━━━━━ RECORDS FOR THIS TASK
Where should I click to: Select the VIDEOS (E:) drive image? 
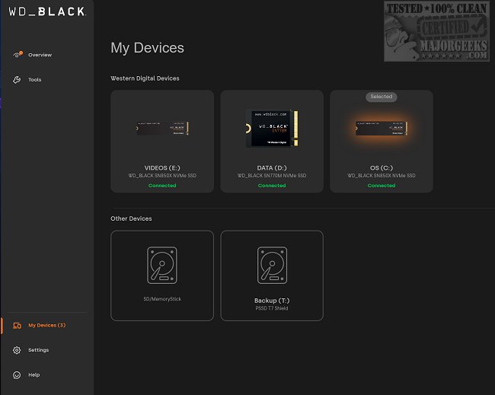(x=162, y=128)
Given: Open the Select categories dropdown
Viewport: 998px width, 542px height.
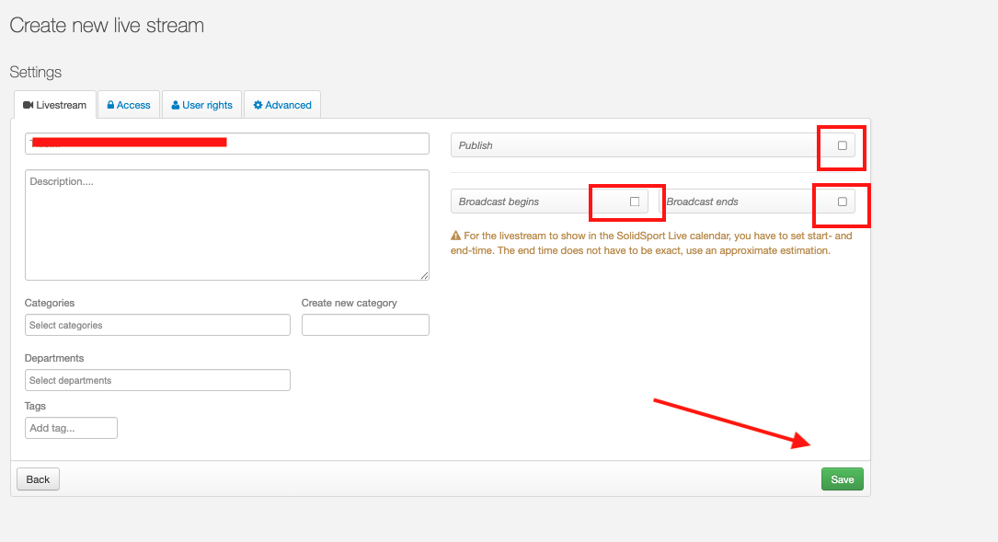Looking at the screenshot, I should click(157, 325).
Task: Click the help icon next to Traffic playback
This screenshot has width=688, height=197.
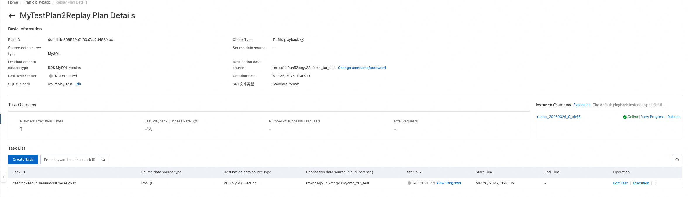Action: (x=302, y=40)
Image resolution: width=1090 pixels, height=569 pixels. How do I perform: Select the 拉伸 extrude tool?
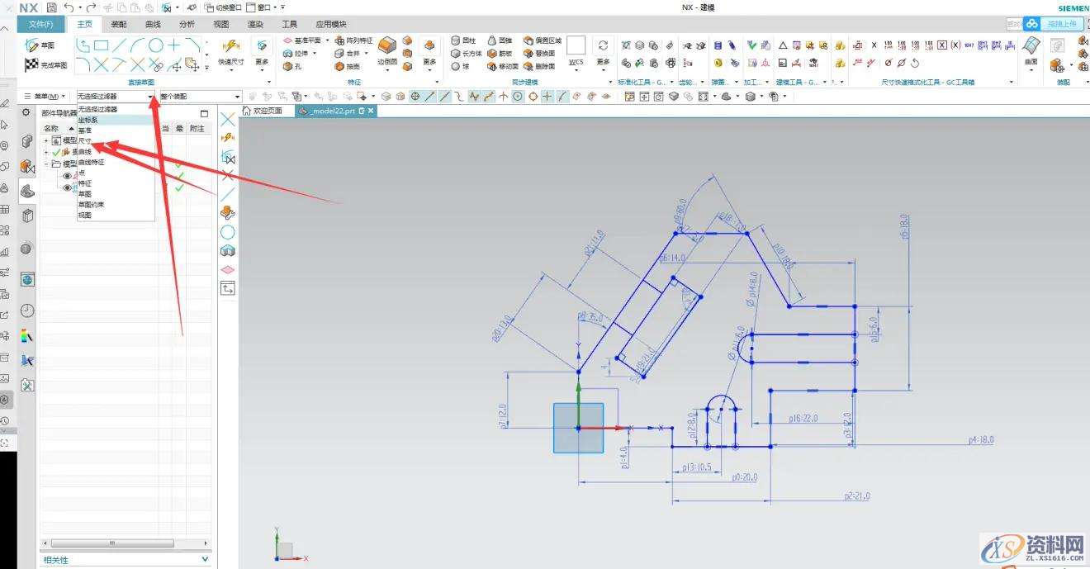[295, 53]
━━━━━━━━━━
TASK TO CARRY OUT => Give again the lines from the line that contains "Task: Click the" through the last line of the material above, exactly and with both ends included. Omit the pictures.

OUTPUT FOR THIS TASK =>
Task: Click the help icon next to Traffic playback
This screenshot has width=688, height=197.
Action: (x=302, y=40)
Image resolution: width=1090 pixels, height=569 pixels. How do I perform: Select the 拉伸 extrude tool?
[295, 53]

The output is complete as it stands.